For instance, Oman will give U.S. firms substantially greater access to its service sector, likely including energy, which is largely nationalized. The Omani government also is restricted under the agreement from giving preference to local over foreign companies in virtually all circumstances, including in its energy sector.

On Jan. 19, then-U.S. Trade Representative Robert Portman sent a letter to Oman’s minister of commerce and industry. He affirmed that, when it signs contracts, the Omani government may not give preference to Omantel (the nation’s second-largest employer after the government), Petroleum Development Oman or Oman Liquefied Natural Gas — that is, to the primary Omani exploration and production companies largely owned by the government of Oman.

Thus, U.S. firms will receive significantly greater access to Oman’s oil profits without any clear benefits for Oman’s economy.

As for Oman’s apparel industry, the U.S. International Trade Commission estimates that the U.S.-Oman agreement will lead to a 66% increase in U.S. imports of apparel manufactured in Oman.

What are the likely effects? A report in May by the National Labor Committee, a not-for-profit research organization, exposed the costs of the first Middle East trade agreement signed by Bush in December 2001 — the U.S.-Jordan Free Trade Agreement. After that agreement was implemented, new factories arrived in Jordan to service American companies primarily from the apparel industry, including Wal-Mart, JC Penney, Target and Jones New York.

The factories have engaged in the worst kinds of human rights and worker abuses, including 48-hour shifts without sleep, violent physical and psychological abuse and workers brought from foreign countries with their passports held by employers, often receiving no pay for their work. Wal-Mart also is a member of the U.S.-Middle East Free Trade Coalition.
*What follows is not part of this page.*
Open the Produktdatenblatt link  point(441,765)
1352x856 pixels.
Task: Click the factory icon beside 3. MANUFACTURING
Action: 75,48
American companies seeking cheap, easy labor are not likely to meet much opposition from the Omani government. The State Department has reported Oman for human trafficking and forced labor abuses. Eighty-five percent of the private-sector workforce in Oman is made up of foreign “guest workers” who are granted limited rights. And the U.S.-Oman Free Trade Agreement does not even include the meager labor standards of the Jordan agreement.

At a moment when people across the Middle East reveal in poll after poll a deep distrust of the United States, and particularly of its actions in the region, it seems ill-advised to advance trade agreements that provide clear rewards to a handful of U.S. corporations but few discernible benefits to either the people of the Middle East or the people of the United States.